What the task asks
Starting at the line that contains "Instruction: Open the", write out each line through the end of the data below, exactly as it stands. Skip any pictures.

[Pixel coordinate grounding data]
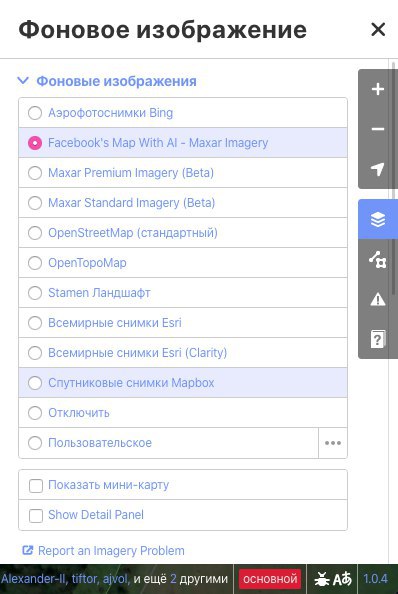Select Аэрофотоснимки Bing radio option
The image size is (398, 594).
(183, 113)
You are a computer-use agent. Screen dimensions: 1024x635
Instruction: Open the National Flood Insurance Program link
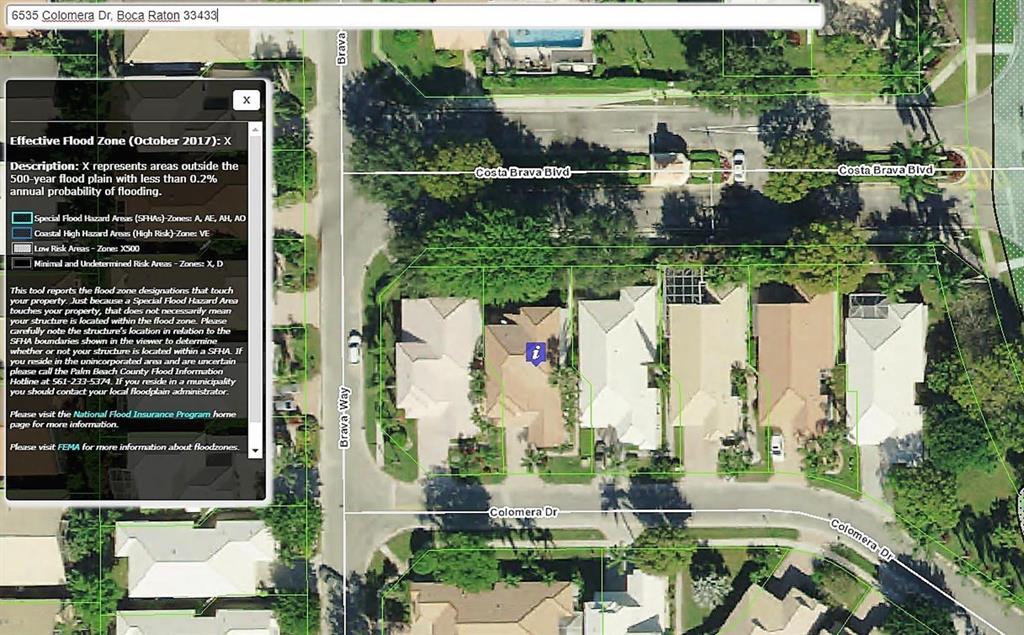[141, 413]
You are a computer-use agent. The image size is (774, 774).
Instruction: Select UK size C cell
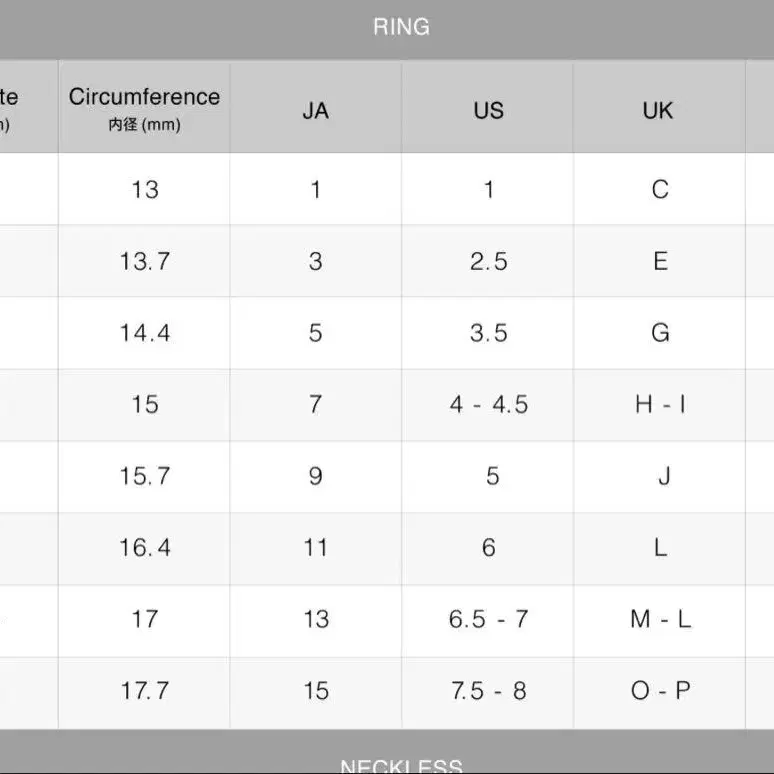tap(659, 189)
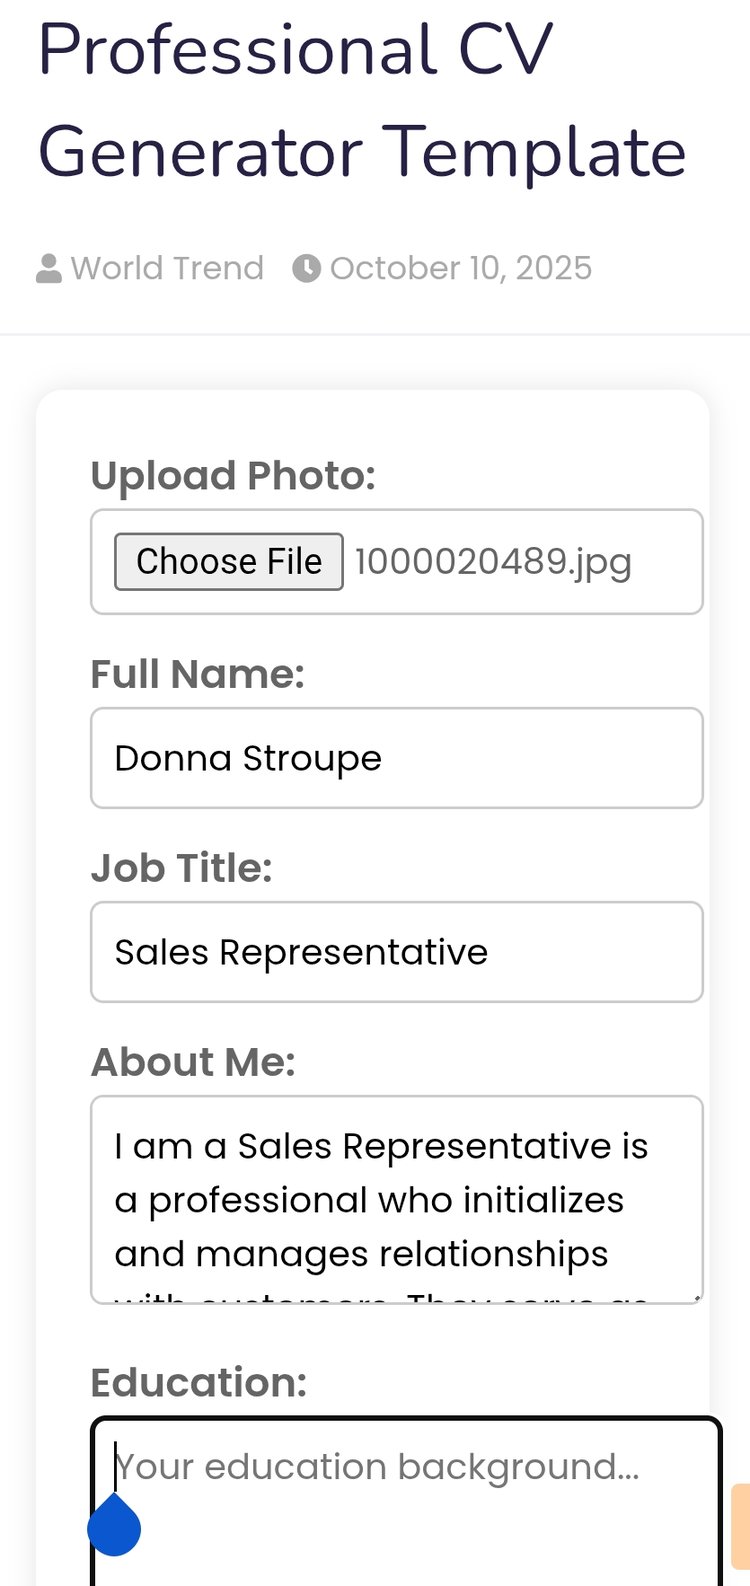Image resolution: width=750 pixels, height=1586 pixels.
Task: Click inside the About Me text area
Action: [397, 1200]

Answer box
Instruction: Open the National Flood Insurance Program link
[141, 413]
You are a computer-use agent. The image size is (774, 774).
Instruction: Select UK size C cell
tap(659, 189)
Image resolution: width=750 pixels, height=1586 pixels.
Task: Click inside the About Me text area
Action: [397, 1200]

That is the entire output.